Special pythagorean triplet
- Task
- The following problem is taken from Project Euler
- Related task
ALGOL 68
...but doesn't stop on the first solution (thus verifying there is only one). <lang algol68># find the Pythagorian triplet a, b, c where a + b + c = 1000, a < b < c # FOR a TO 1000 OVER 3 DO
INT a2 = a * a;
FOR b FROM a + 1 TO 1000 WHILE INT a plus b = a + b;
INT c = 1000 - a plus b;
c > b
DO
IF a2 + b*b = c*c THEN
print( ( "a = ", whole( a, 0 ), ", b = ", whole( b, 0 ), ", c = ", whole( c, 0 ), newline ) );
print( ( "a + b + c = ", whole( a plus b + c, 0 ), newline ) );
print( ( "a * b * c = ", whole( a * b * c, 0 ), newline ) )
FI
OD
OD</lang>
- Output:
a = 200, b = 375, c = 425 a + b + c = 1000 a * b * c = 31875000
ALGOL W
...but doesn't stop on the first solution (thus verifying there is only one). <lang algolw>% find the Pythagorian triplet a, b, c where a + b + c = 1000 % for a := 1 until 1000 div 3 do begin
integer a2, b;
a2 := a * a;
for b := a + 1 until 1000 do begin
integer c;
c := 1000 - ( a + b );
if c <= b then goto endB;
if a2 + b*b = c*c then begin
write( i_w := 1, s_w := 0, "a = ", a, ", b = ", b, ", c = ", c );
write( i_w := 1, s_w := 0, "a + b + c = ", a + b + c );
write( i_w := 1, s_w := 0, "a * b * c = ", a * b * c )
end if_a2_plus_b2_e_c2 ;
b := b + 1
end for_b ;
endB: end for_a .</lang>
- Output:
a = 200, b = 375, c = 425 a + b + c = 1000 a * b * c = 31875000
F#
<lang fsharp> // Special pythagorean triplet. Nigel Galloway: August 31st., 2021 let rec fN i g e l=if g=i then None else match compare(e+g*g)(l*l) with 0->Some(i,g,l) |1->fN i (g-1) e (l+1) |_->None seq{1..332}|>Seq.choose(fun n->let g=(999-n)/2 in fN n g (n*n) (1000-n-g))|>Seq.iter(fun(n,g,l)->printfn $"%d{n*n}(%d{n})+%d{g*g}(%d{g})=%d{l*l}(%d{l})") </lang>
- Output:
40000(200)+140625(375)=180625(425)

============================================================

What is asked:
**A.** In the Pythagorean triplet page, reproduce the part that opens with "end if_a2_plus_b2_e_c2 ;" and closes with "40000(200)+140625(375)=180625(425)", swapping "endB" for "doneB".
**B.** Write the next part of the Pythagorean triplet page, starting right after its final line.
The lines placed after the Pythagorean triplet page are not needed here.

============================================================

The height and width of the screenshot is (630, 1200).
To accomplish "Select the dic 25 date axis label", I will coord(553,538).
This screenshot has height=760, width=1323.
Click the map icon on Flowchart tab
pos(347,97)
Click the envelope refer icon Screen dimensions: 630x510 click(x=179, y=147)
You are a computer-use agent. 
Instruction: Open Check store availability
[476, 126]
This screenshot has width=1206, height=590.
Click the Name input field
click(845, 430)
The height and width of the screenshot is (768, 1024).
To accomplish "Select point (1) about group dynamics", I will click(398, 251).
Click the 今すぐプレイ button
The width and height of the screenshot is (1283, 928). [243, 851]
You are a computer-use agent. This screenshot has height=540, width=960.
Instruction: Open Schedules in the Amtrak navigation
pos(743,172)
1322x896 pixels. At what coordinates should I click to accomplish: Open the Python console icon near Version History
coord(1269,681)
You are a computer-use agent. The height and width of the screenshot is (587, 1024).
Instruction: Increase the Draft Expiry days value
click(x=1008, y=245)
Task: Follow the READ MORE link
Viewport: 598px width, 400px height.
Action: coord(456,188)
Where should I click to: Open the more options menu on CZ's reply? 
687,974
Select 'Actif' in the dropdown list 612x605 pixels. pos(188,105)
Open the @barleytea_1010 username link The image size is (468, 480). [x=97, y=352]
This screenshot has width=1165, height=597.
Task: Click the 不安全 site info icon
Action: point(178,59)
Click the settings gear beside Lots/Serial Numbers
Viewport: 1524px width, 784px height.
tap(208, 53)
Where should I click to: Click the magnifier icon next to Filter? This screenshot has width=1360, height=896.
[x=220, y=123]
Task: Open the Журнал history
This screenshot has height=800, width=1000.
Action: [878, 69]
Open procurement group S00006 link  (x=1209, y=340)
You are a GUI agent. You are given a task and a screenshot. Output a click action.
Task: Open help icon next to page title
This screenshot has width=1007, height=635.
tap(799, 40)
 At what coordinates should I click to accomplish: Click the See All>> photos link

============================================================

The answers:
**A.**
end if_a2_plus_b2_e_c2 ;
b := b + 1
end for_b ;
doneB: end for_a .</lang>
- Output:
a = 200, b = 375, c = 425 a + b + c = 1000 a * b * c = 31875000
F#
<lang fsharp> // Special pythagorean triplet. Nigel Galloway: August 31st., 2021 let rec fN i g e l=if g=i then None else match compare(e+g*g)(l*l) with 0->Some(i,g,l) |1->fN i (g-1) e (l+1) |_->None seq{1..332}|>Seq.choose(fun n->let g=(999-n)/2 in fN n g (n*n) (1000-n-g))|>Seq.iter(fun(n,g,l)->printfn $"%d{n*n}(%d{n})+%d{g*g}(%d{g})=%d{l*l}(%d{l})") </lang>
- Output:
40000(200)+140625(375)=180625(425)

**B.**
Go
<lang go>package main
import (
"fmt" "time"
)
func main() {
start := time.Now()
for a := 3; ; a++ {
for b := a + 1; ; b++ {
c := 1000 - a - b
if c <= b {
break
}
if a*a+b*b == c*c {
fmt.Printf("a = %d, b = %d, c = %d\n", a, b, c)
fmt.Println("a + b + c =", a+b+c)
fmt.Println("a * b * c =", a*b*c)
fmt.Println("\nTook", time.Since(start))
return
}
}
}
}</lang>
- Output:
a = 200, b = 375, c = 425 a + b + c = 1000 a * b * c = 31875000 Took 77.664µs
Julia
julia> [(a, b, c) for a in 1:1000, b in 1:1000, c in 1:1000 if a < b < c && a + b + c == 1000 && a^2 + b^2 == c^2]
1-element Vector{Tuple{Int64, Int64, Int64}}:
(200, 375, 425)
or, with attention to timing:
julia> @time for a in 1:1000
for b in a+1:1000
c = 1000 - a - b; a^2 + b^2 == c^2 && @show a, b, c
end
end
(a, b, c) = (200, 375, 425)
0.001073 seconds (20 allocations: 752 bytes)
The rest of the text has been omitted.